中文: 給定一個 0-indexed 整數陣列 nums。定義一個長度相同的陣列 arr,其中 arr[i] 等於「所有滿足 nums[j] == nums[i] 且 j != i 的下標 j」的 |i - j| 總和。若找不到這樣的 j,則 arr[i] = 0。請回傳 arr。

English: You are given a 0-indexed integer array nums. Build arr of the same length where arr[i] is the sum of |i - j| over every index j satisfying nums[j] == nums[i] and j != i. If no such j exists, set arr[i] = 0. Return arr.

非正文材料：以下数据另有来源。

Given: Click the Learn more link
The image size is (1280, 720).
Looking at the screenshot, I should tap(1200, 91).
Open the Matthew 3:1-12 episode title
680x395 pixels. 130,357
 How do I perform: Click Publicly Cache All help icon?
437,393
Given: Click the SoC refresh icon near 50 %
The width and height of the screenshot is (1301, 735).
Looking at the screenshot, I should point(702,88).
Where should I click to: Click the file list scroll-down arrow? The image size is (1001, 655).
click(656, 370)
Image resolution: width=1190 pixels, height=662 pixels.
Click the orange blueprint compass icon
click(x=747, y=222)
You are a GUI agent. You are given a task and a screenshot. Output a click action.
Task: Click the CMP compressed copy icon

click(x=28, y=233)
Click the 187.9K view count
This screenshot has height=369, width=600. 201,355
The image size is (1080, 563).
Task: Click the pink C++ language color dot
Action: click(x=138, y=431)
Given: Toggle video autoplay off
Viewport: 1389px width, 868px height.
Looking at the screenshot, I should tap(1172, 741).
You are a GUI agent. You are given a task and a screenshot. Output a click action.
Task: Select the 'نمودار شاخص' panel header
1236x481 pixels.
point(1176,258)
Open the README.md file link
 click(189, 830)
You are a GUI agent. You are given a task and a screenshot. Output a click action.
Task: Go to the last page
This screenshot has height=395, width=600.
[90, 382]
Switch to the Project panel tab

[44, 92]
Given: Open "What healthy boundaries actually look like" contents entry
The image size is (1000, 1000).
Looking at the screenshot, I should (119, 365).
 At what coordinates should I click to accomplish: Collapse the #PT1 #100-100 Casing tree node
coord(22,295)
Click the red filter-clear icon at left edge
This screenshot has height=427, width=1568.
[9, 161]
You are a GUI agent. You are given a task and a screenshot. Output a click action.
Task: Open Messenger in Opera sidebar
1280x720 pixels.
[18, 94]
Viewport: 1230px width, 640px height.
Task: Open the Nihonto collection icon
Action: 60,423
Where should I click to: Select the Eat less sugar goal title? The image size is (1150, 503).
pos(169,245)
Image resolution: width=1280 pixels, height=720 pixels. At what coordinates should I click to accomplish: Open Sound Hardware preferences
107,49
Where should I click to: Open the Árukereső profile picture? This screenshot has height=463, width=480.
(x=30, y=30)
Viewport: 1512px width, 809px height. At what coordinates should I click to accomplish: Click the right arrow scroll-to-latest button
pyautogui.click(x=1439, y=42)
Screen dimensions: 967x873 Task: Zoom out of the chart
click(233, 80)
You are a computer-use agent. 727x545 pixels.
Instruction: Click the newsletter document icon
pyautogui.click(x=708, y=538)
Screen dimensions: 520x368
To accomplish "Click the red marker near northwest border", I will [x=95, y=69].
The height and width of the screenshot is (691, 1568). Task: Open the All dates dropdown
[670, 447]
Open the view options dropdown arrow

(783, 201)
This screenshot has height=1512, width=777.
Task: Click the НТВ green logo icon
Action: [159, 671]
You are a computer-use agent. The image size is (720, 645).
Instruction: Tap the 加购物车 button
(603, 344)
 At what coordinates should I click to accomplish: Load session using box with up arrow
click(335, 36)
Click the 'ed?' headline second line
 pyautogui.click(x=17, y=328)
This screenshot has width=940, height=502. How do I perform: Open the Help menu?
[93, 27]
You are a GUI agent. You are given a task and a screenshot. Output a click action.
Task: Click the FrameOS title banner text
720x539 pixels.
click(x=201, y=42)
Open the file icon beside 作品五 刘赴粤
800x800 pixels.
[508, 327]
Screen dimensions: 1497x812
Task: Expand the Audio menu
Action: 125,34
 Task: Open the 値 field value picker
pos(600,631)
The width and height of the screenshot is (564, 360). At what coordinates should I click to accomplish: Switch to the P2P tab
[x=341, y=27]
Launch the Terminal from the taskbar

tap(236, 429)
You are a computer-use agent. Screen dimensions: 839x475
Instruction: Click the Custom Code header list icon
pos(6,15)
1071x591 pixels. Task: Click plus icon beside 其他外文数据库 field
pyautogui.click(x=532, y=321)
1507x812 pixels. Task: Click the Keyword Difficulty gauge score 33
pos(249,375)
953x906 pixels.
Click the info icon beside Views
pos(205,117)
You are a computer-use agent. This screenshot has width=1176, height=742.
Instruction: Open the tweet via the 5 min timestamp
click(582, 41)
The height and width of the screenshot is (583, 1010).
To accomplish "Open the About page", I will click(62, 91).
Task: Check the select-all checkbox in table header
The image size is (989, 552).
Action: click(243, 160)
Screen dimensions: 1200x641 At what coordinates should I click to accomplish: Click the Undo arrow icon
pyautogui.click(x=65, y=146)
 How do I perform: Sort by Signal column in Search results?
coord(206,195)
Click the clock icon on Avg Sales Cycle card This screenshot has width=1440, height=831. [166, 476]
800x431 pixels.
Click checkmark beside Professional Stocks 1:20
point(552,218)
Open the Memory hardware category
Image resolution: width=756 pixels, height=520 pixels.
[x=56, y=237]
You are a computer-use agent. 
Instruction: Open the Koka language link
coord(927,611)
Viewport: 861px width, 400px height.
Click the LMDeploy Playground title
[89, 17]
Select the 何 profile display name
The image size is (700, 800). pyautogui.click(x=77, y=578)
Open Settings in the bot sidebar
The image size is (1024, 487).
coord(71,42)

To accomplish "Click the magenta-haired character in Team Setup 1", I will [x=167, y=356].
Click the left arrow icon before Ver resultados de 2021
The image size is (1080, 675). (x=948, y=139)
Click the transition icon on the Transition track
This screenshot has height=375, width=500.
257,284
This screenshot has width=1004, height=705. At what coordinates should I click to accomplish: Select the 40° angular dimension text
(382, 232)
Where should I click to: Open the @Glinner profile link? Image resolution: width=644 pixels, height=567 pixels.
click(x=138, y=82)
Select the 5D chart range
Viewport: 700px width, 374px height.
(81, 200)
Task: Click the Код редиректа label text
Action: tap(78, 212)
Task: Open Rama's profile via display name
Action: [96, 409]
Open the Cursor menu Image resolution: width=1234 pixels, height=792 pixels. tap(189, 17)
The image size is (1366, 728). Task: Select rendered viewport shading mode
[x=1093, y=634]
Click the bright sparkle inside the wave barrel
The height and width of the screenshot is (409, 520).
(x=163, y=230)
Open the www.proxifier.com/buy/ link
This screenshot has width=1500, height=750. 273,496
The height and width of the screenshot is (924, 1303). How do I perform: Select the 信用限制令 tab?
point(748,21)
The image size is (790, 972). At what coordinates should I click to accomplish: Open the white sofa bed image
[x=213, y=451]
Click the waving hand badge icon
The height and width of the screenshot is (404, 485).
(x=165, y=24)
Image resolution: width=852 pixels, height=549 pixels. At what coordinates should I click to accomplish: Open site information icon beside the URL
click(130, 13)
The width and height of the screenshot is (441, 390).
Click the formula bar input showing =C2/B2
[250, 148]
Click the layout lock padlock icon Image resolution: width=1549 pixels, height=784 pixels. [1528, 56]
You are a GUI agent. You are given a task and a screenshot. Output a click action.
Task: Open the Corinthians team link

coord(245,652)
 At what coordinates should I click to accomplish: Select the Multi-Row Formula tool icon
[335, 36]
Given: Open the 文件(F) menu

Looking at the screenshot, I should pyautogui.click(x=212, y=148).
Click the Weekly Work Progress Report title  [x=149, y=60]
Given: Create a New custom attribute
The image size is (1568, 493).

Constraints - 1 <= nums.length <= 10^5 - 0 <= nums[i] <= 10^9

Example: nums = [1,3,1,1,2] → [5,0,3,4,0]. 對於 i = 0,與它相同的下標有 2, 3,所以 arr[0] = |0-2| + |0-3| = 2 + 3 = 5。 For i = 0, the matching indices are 2, 3, giving |0-2| + |0-3| = 5.

名詞解釋 / Glossary

雜湊表 / hash map (unordered_map): 把「鍵 key」映射到「值 value」的資料結構,平均 O(1) 查詢。這裡用它把「數值 → 出現過的所有下標」分組。A key→value container with average O(1) lookup. We use it to bucket indices by the value they hold.
分組 / grouping: 只有相同數值的下標會互相影響答案,因此先把它們分成一組再處理。Only indices sharing the same value contribute to each other's answer, so we process each value's indices together.
前綴和 / prefix sum: 一個陣列累計到位置 m 為止的總和。用它可以用 O(1) 查出「一段區間的總和」,避免重複加總。A running total up through position m; lets us compute any segment's sum in O(1) instead of re-scanning.
qsort (C): C 標準函式庫的排序函式,需要自訂比較函式。The C standard library's sort; you supply a comparator function that returns negative / zero / positive.
結構體 / struct: C 裡把多個欄位綁成一個型別。這裡用來一起儲存「值 + 原本的下標」。Groups multiple fields into one type; we use it to keep each value together with its original index during sorting.
long long: 64 位整數型別。最長下標總距離可達 10^5 × 10^5 = 10^10,會超過 32 位 int,所以必須升格。A 64-bit integer type; the total distance can reach 10^10, which overflows 32-bit int.
Range-for / 結構化綁定 (C++): for (auto& [k, v] : map) 一次解開 pair 的兩個欄位。auto& 避免拷貝。Iterates a map while unpacking each entry into named variables; auto& avoids copying.

思路

暴力作法是對每個 i 再掃一次整個陣列找相同值的 j,是 O(n²),在 n = 10^5 時會超時。觀察到只有「值相同」的下標之間才會互相貢獻,所以先把相同值的下標歸成一組,各組之間獨立處理。對某一組已排序好的下標 p_0 < p_1 < … < p_{k-1},位置 m 的答案等於「它與左邊所有下標的距離和」加「它與右邊所有下標的距離和」。因為組內是遞增的,左邊那部分等於 m * p_m - (p_0 + p_1 + … + p_{m-1})(把 m 個 p_m 減去左邊總和),右邊那部分等於 (p_{m+1} + … + p_{k-1}) - (k-1-m) * p_m(右邊總和減去 k-1-m 個 p_m)。我們維護整組的 total 以及一邊掃一邊累加的 leftSum,rightSum = total - leftSum - p_m 就自動得到,不需要另建陣列。總和最多約 10^10,必須用 long long 避免溢位。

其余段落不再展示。